Shanghai brennt
– Metropole zwischen Rausch und Revolution
ARTE | 1996
Buch | Regie - Roland May
Kamera - Peter Klotz, Christian Henkensiefken, Loic Baffier
Ton - Ivo Lindner, Benoit Gatimez
Stringer - Zou Ying
Schnitt - Claudia Spoden
Archiv - Shanghai Filminstitut
Drehorte - Shanghai, Paris, Hamburg
Sprachen - Mandarin, Französisch, Deutsch
Produktion - faction! TV
Shanghai erlebt in den 1920er Jahren einen beispiellosen Aufstieg. Nach dem Sturz der Qing-Dynastie 1912 wächst die ehemals kolonial geprägte Stadt zu einer zentralen Handels- und Finanzmetropole Asiens. Westliche Banken, Handelshäuser und Reedereien prägen die internationalen Viertel, in denen extraterritoriale Rechte gelten und ausländische Eliten mit Wohlstand, westlichem Lebensstil und rasanter Modernisierung den Ton angeben. Als „Paris des Ostens“ zieht Shanghai Künstler, Musiker und Abenteurer aus Europa, Russland und Amerika an. Tanzpaläste, Jazzclubs, Kinos und Varietés stehen für ein neues, freizügigeres Lebensgefühl.
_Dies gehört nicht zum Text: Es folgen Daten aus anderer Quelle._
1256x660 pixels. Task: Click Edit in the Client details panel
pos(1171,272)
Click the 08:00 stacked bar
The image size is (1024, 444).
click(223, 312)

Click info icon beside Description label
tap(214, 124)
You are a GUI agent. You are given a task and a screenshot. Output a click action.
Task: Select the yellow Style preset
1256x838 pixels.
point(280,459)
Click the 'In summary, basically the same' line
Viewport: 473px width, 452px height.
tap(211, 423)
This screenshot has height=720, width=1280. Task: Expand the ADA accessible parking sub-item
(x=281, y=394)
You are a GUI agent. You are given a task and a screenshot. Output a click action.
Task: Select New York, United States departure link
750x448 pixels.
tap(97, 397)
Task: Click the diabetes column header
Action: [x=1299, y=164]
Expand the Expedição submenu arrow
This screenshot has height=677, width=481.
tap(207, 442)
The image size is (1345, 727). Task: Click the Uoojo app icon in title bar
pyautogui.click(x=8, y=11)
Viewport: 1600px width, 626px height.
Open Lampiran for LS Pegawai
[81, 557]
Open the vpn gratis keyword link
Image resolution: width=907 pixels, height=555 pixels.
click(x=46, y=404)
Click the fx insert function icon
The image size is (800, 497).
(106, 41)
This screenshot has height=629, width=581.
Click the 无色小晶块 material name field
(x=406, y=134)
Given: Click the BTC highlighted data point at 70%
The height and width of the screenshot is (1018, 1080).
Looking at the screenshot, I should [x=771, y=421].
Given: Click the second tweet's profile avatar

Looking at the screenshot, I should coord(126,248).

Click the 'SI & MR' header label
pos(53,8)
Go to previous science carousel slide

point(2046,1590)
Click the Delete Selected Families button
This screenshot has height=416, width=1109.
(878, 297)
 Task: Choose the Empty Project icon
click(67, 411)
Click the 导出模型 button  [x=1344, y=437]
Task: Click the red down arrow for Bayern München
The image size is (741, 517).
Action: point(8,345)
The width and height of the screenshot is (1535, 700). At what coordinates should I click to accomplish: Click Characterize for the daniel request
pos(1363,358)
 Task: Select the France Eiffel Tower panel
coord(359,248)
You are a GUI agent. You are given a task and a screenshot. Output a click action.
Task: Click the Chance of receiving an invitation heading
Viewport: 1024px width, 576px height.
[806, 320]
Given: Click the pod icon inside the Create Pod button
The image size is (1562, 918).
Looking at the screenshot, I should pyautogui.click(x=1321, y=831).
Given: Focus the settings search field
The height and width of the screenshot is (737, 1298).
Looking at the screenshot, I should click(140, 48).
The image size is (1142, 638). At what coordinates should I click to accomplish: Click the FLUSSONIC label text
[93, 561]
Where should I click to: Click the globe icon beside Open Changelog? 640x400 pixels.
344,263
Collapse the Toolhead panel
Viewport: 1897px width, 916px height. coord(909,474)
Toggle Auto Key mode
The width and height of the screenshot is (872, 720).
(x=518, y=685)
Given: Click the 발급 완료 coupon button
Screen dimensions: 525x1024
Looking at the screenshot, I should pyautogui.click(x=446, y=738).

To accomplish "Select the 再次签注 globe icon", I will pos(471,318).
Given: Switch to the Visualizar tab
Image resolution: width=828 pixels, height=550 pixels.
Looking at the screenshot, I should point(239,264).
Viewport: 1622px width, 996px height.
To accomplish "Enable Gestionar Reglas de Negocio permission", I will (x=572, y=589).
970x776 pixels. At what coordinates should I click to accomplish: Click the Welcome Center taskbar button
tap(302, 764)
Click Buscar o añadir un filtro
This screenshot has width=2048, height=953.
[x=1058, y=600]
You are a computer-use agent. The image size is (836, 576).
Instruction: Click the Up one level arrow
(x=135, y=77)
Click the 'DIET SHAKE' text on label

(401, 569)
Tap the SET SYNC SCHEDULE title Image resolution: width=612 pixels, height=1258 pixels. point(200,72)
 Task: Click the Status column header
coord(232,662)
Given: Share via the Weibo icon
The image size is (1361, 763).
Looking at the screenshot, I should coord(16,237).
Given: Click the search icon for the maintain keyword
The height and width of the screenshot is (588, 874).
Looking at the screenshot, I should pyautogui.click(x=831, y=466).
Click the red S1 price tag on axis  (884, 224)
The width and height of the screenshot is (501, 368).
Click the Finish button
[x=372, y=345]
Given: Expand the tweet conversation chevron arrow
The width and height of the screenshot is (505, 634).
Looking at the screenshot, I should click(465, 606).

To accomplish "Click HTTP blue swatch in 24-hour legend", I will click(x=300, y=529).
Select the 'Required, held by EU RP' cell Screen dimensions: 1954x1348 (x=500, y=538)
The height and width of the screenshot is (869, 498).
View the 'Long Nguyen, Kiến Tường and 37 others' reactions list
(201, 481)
Moderne chinesische Frauen tragen den Qipao selbstbewusst, arbeiten in neuen Berufen und erobern den öffentlichen Raum. Doch hinter dem Glanz florieren Glücksspiel, Prostitution und Drogenhandel, getragen von mächtigen Banden, Korruption und Teilen der kolonialen Elite. Der Film stützt sich auf Erinnerungen von Zeitzeugen aus Hamburg, Paris und Shanghai, deren Familien im internationalen Handel tätig waren.